Yes, a Wyoming Statutory Trust (WST) can absolutely own stock in companies located in other states.

​In fact, one of the primary reasons people form Wyoming Statutory Trusts—and why they are often used for Real Estate Investment Trusts (REITs) or mutual funds—is their immense flexibility in holding and managing diverse assets across state lines.

​1. Statutory Authority

​Under the Wyoming Statutory Trust Act (W.S. § 17-23-101 et seq.), a WST is a separate legal entity. This means it has the legal capacity to:

  • ​Enter into contracts.
  • ​Sue and be sued.
  • Acquire, own, and hold title to real and personal property, which includes corporate stock and LLC interests in any jurisdiction.

​2. The Power of the “Governing Instrument”

​The most powerful feature of a WST is the Governing Instrument (similar to an LLC’s Operating Agreement).

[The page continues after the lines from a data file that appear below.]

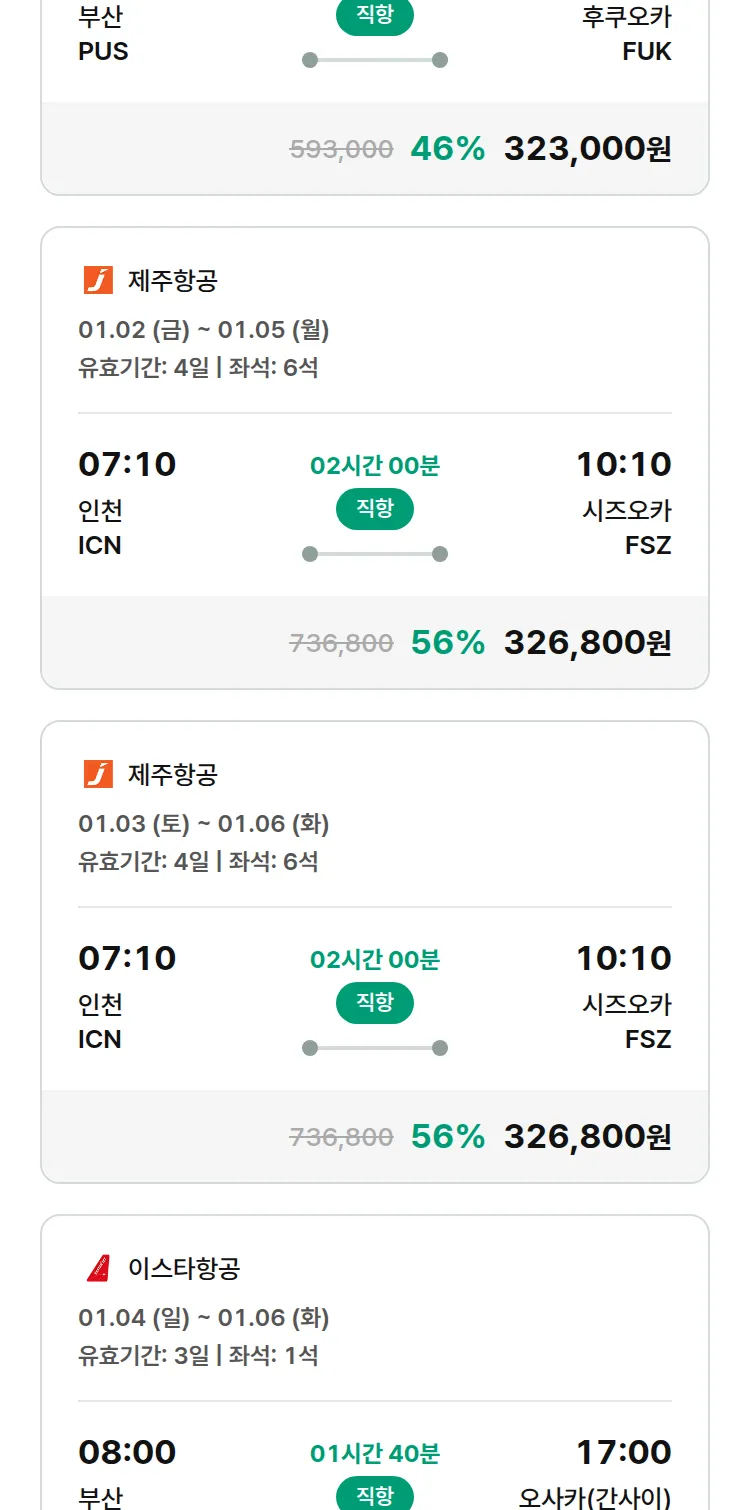
Task: Open date range 01.02 (금) ~ 01.05 (월)
Action: click(204, 330)
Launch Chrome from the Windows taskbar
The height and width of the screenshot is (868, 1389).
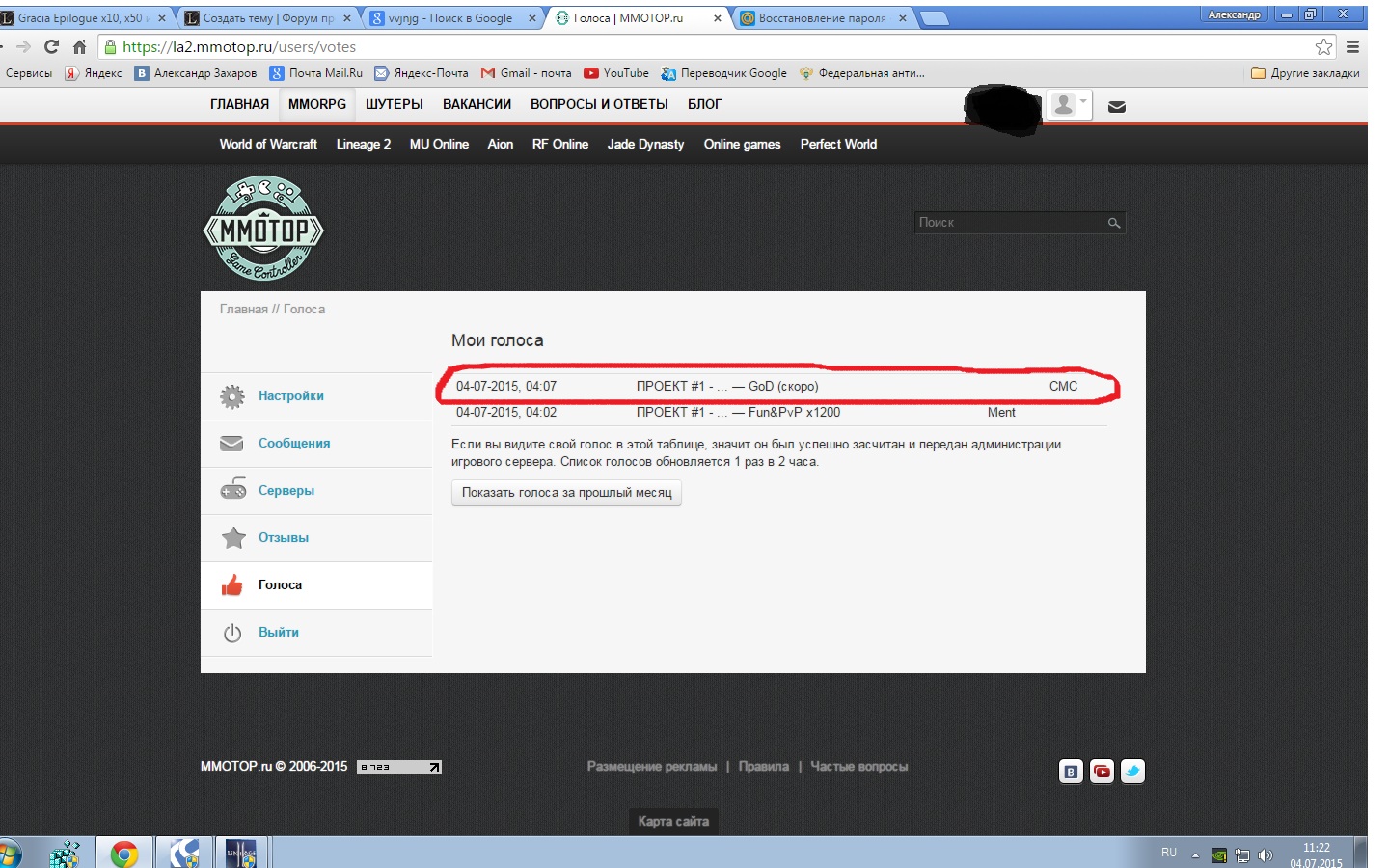pyautogui.click(x=123, y=854)
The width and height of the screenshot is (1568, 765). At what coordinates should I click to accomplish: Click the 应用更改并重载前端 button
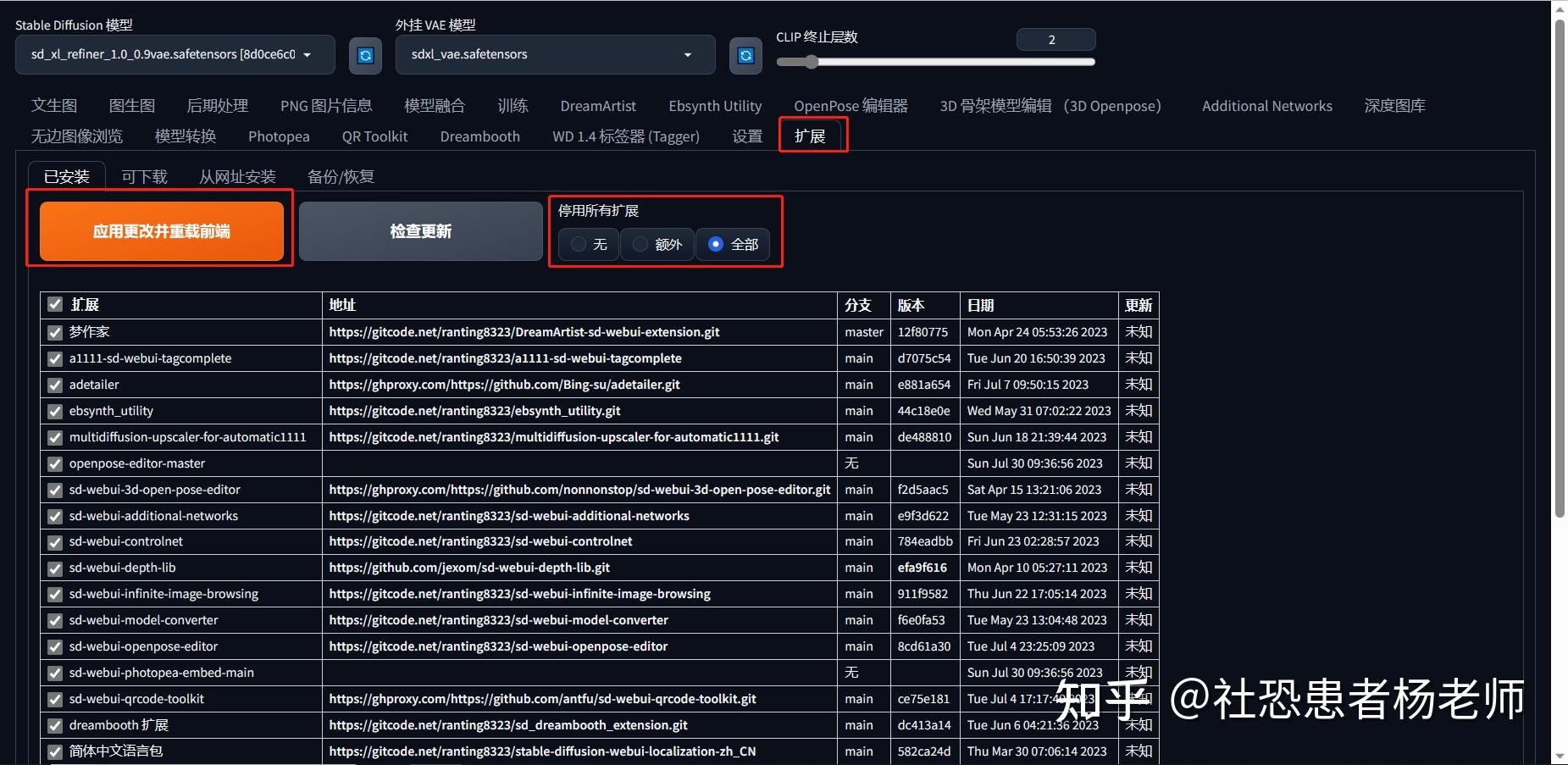[160, 230]
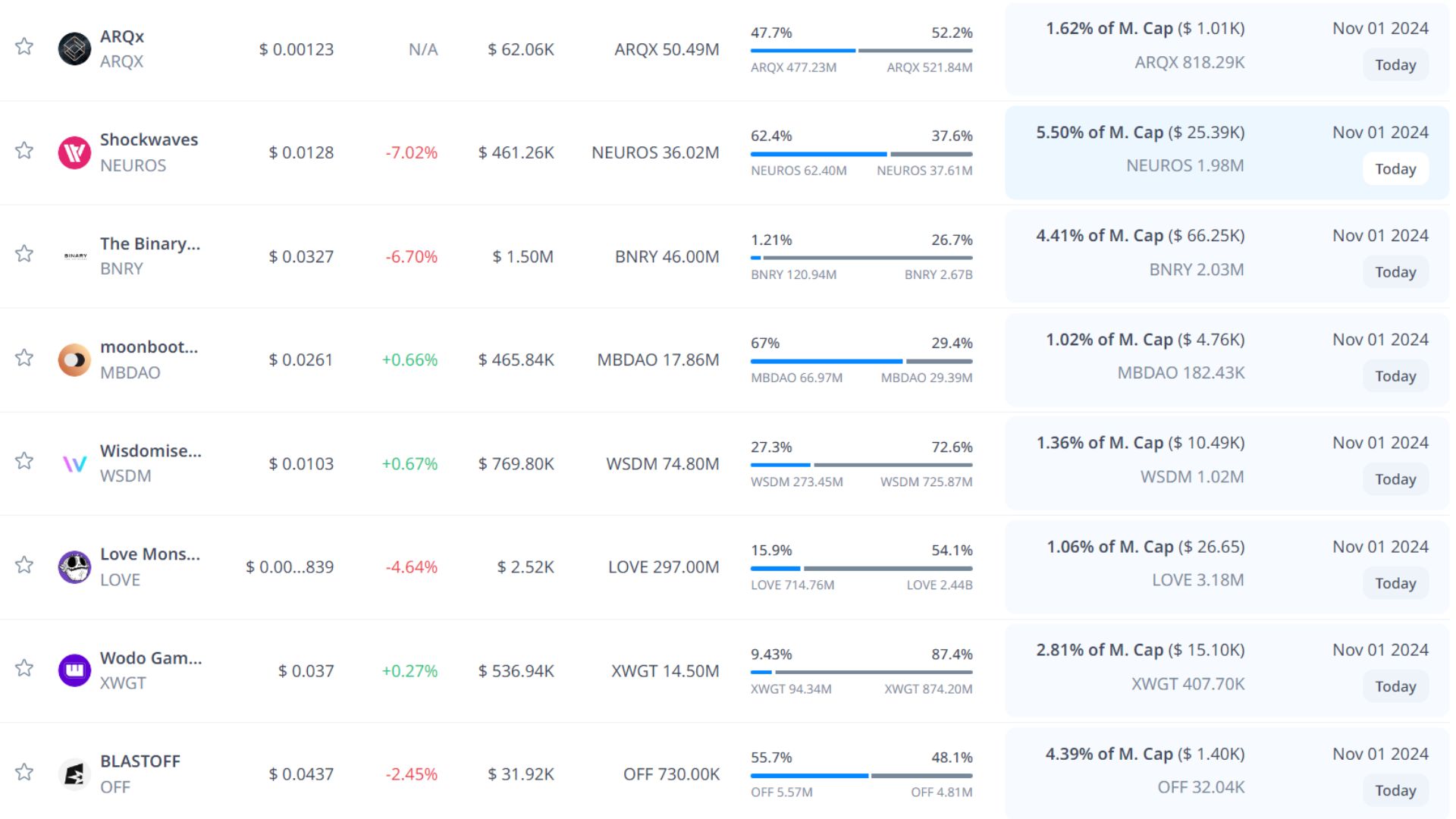
Task: Toggle favorite star for Shockwaves
Action: tap(24, 150)
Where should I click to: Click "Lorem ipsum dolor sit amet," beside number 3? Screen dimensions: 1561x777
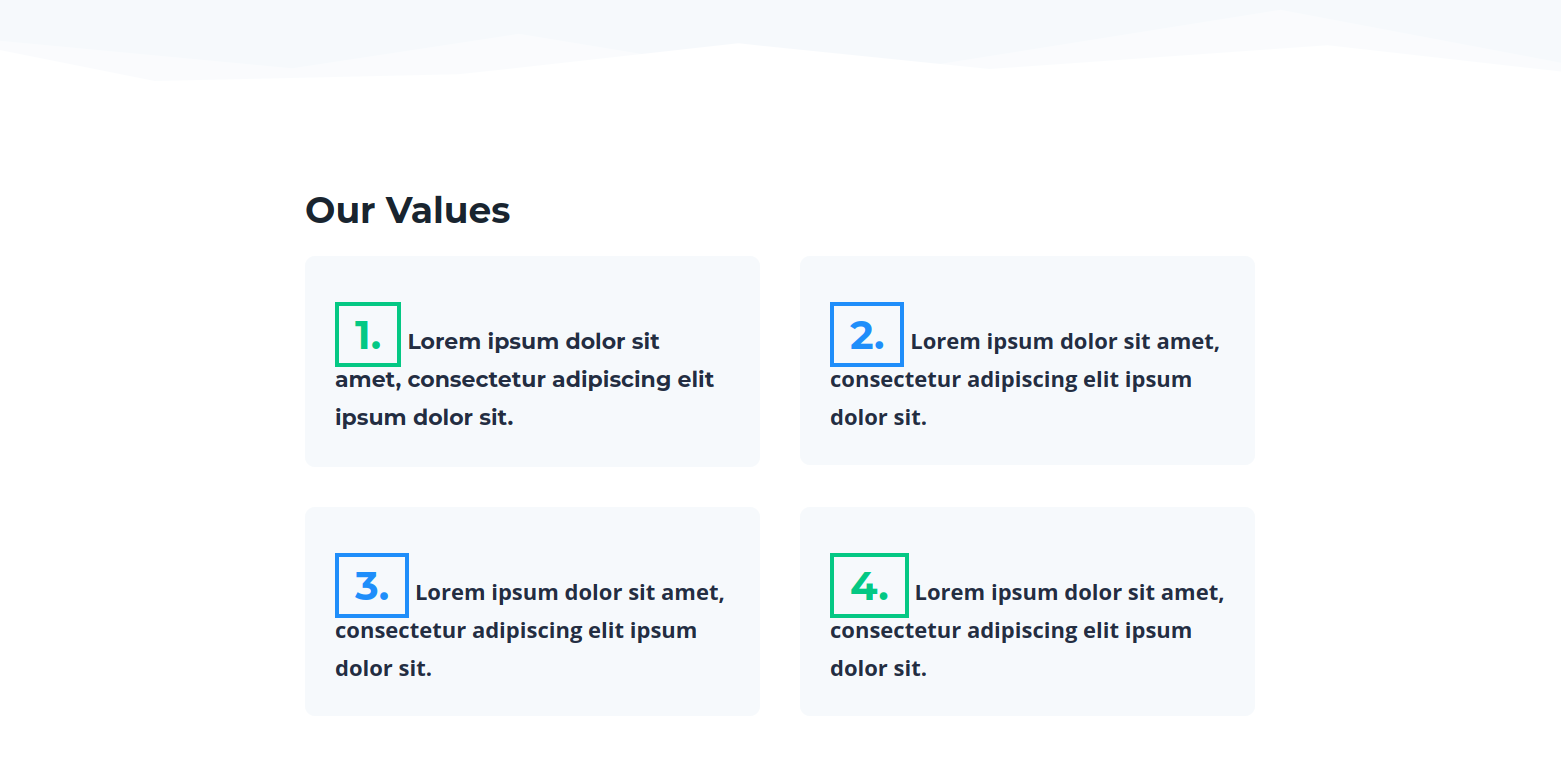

  • Investment Freedom: Unlike traditional “common law” trusts that may be restricted by “Legal Lists” of approved investments, a WST allows the settlor to grant the trustee the power to invest in virtually anything—including stocks of private or public corporations in California, New York, Delaware, or even internationally.
  • Ownership Rights: Wyoming law (specifically W.S. § 4-10-816) explicitly allows trustees to exercise the rights of an absolute owner over stocks and securities, such as voting, participating in mergers, and exercising options.

​3. Privacy and Asset Protection

​Using a Wyoming Statutory Trust to own out-of-state stock is a common strategy for:

  • Privacy: The trust can hold the stock, keeping the name of the individual owner off the public cap table or state filings of the company being owned.
  • Asset Protection: Assets held within a WST are generally protected from the personal creditors of the beneficial owners.

​Key Considerations

  • Foreign Qualification: While the Wyoming trust can own the stock, if the trust itself begins “transacting business” in another state (like managing a physical factory or office owned by that company), it may need to register as a “Foreign Trust” in that specific state.
  • Taxation: Even though the trust is based in Wyoming (which has no state income tax), the trust may still owe taxes in the state where the company is located if that company issues dividends or pass-through income (like an out-of-state S-Corp or LLC).

Summary: A Wyoming Statutory Trust is a “chameleon” entity that can function like a corporation for ownership purposes but offers the flexibility of a trust. Owning stock in a Texas, Delaware, or Florida company is a standard use case for these entities.